One of the features introduced with the Nortel CP-PM (Call Processor, Pentium Mobile) and CS1000E chassis (I forget the exact chassis shown in the pictures below) was the redundant Network Interfaces for the Call Server in the CS slot.

The Call Server (CS card in the middle of the picture above) supports a HSP (High Speed Pipe), TLAN (Telephony LAN) and ELAN (Equipment LAN) network interface, but the CS only uses the ELAN (and maybe the HSP if you were in a redundant CPU configuration). The CS does not use or need the TLAN, since it did not process any VoIP traffic.

The MGC (Media Gateway Controller– the card on the bottom of the picture above) supports both the TLAN and ELAN interface, as well as pass-through for both TLAN and ELAN.

The back of the chassis has a redundant TLAN and ELAN interface for the MGC card.

 

The reason that this particular wiki page came about is because I was sent to three or four sites over a month period to do clean up on sites that had been installed by our “lead installer.” I say cleanup because in each installation, the problem was system instability due to customer maintenance of their data network.

You see, if you connect both the primary and redundant ELAN connections on the MGC, you can take either data switch down and the system will keep on chugging without impact… and, by plugging the CS into the ELAN-passthrough port, the CS could simulate an increase in network redundancy (i.e., as long as the MGC remained up, the CS would retain communication with all other components over the ELAN through whichever ELAN port was still live and working on the MGC– of course, if the MGC rebooted or if both NICs went down, became unplugged, the data switches were rebooted, whatever– then the whole house of cards came down, same as if you didn’t have redundancy.)

So after going out to each of these and being asked to install the redundancy, I went back to our “lead installer” and asked him to make it part of his installs in the future. His response: It doesn’t work that way.

So I went to a co-worker, verified my understanding of how things worked, and then asked my co-worker to approach him and try again. The lead installer’s response: Yea, the senior remote engineer said the same thing to me, but it doesn’t work that way.

When asked how he thought it worked, he said that the redundant ports were not redundant and that the passthrough port didn’t work.

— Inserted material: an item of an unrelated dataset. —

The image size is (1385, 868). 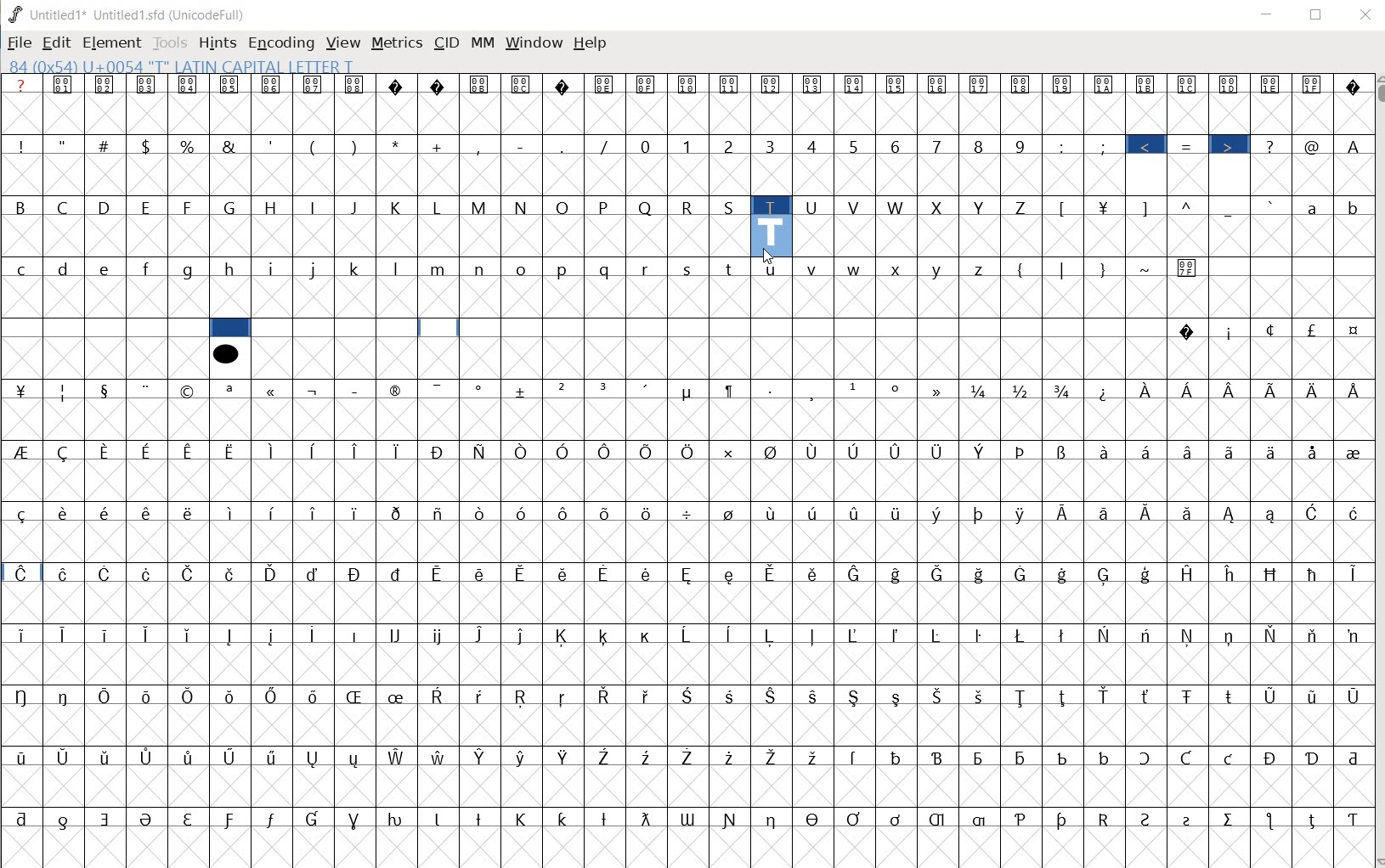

So I proceeded to document, with photos (the ones you see above), how it worked and put together a wiki page.

 

Then I involved management.

 

For a small distributor to have this kind of inefficiencies (the lead installer does a bad job, then someone else has to go out and clean up the work), it was not only killing budgets on projects and eating “warranty” hours after the customer went live… it was also putting me on-site, which meant less time to focus on my primary responsibilities.

 

I took our lab system and set it up the proper way, then I invited management to a demonstration where I demonstrated by unplugging and plugging in data cables how stability/redundancy worked. Then I showed them what happened when certain data cables were left unplugged or unused (the way the lead installer was doing it).

 

When management addressed the issue with the lead installer, he quit rather than amend his ways. Needless to say, I was shocked by this response.